### [Exercise requirements]
Your answer must be the line containing "The height and" and each following line to the end of the listing below, copied exactly, with pictures removed and nothing added.

### [Input material]
-- -- --

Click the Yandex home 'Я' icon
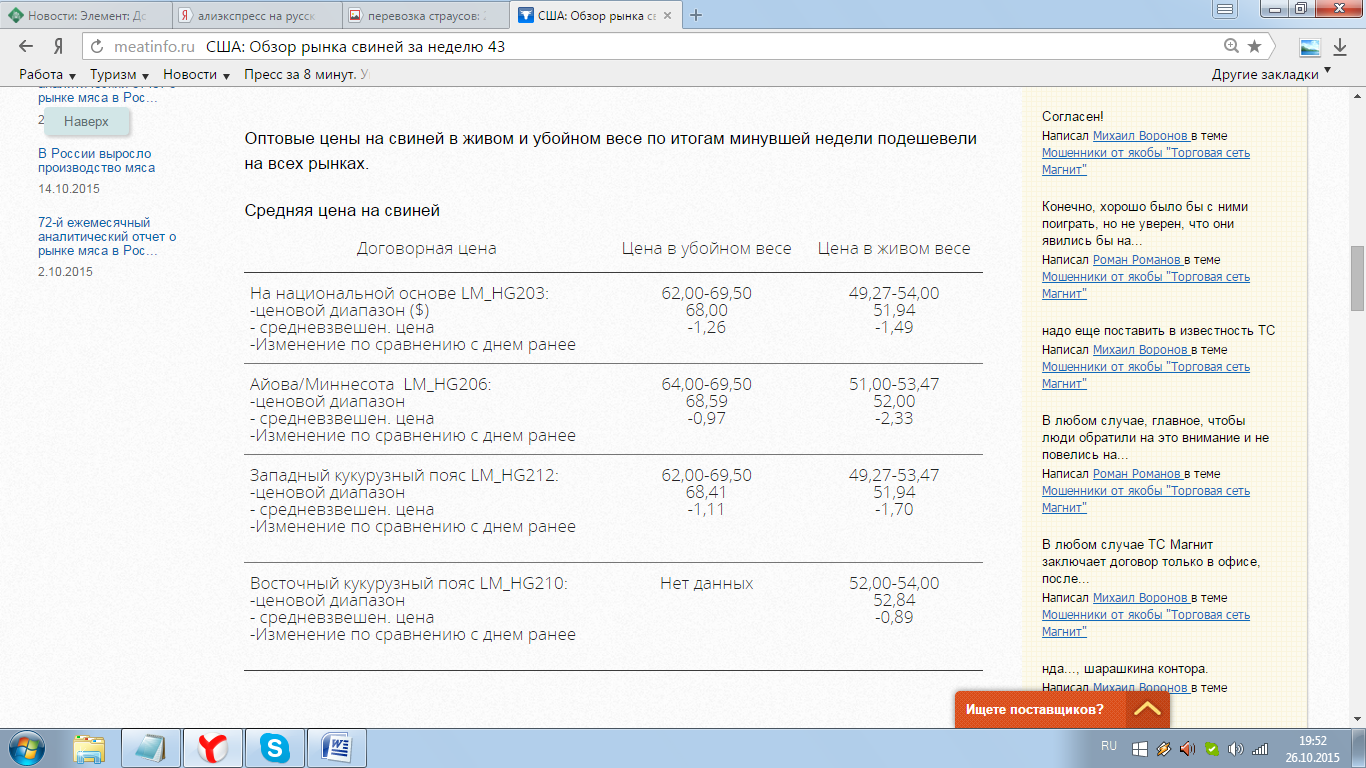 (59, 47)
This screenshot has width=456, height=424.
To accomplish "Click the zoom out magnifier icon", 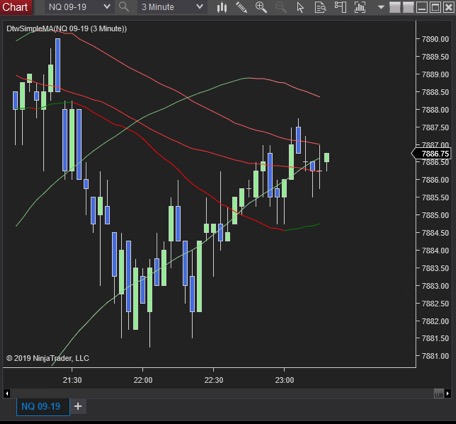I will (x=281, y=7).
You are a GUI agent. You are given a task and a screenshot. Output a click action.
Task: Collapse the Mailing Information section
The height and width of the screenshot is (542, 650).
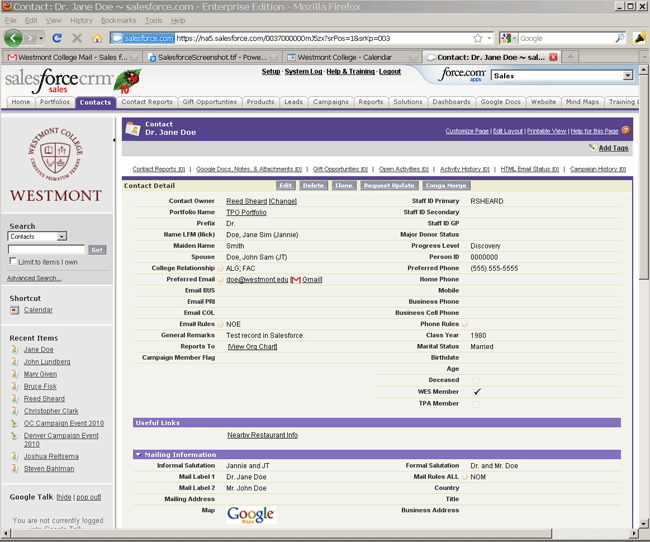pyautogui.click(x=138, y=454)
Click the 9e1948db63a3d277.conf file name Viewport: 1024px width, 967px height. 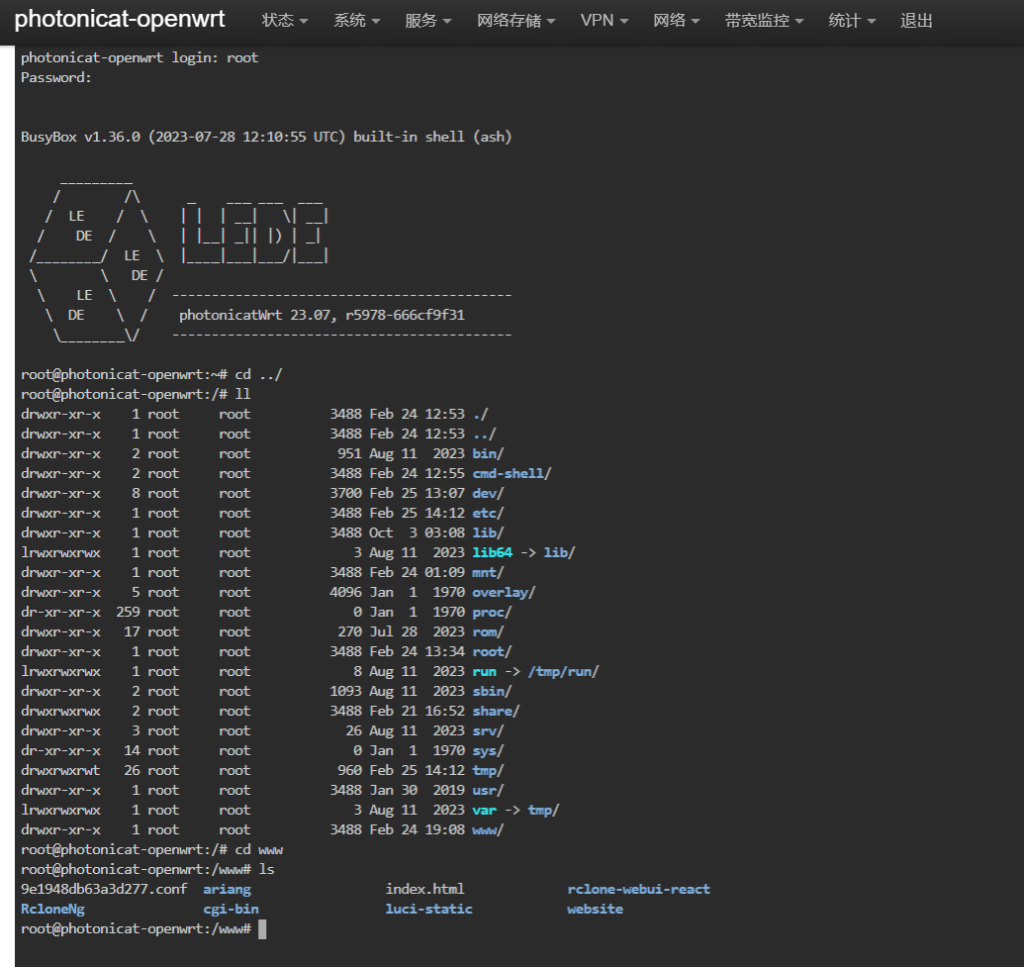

-- -- --

### [Solved exercise]
The height and width of the screenshot is (542, 650).
pyautogui.click(x=138, y=454)
Click the 9e1948db63a3d277.conf file name Viewport: 1024px width, 967px height. 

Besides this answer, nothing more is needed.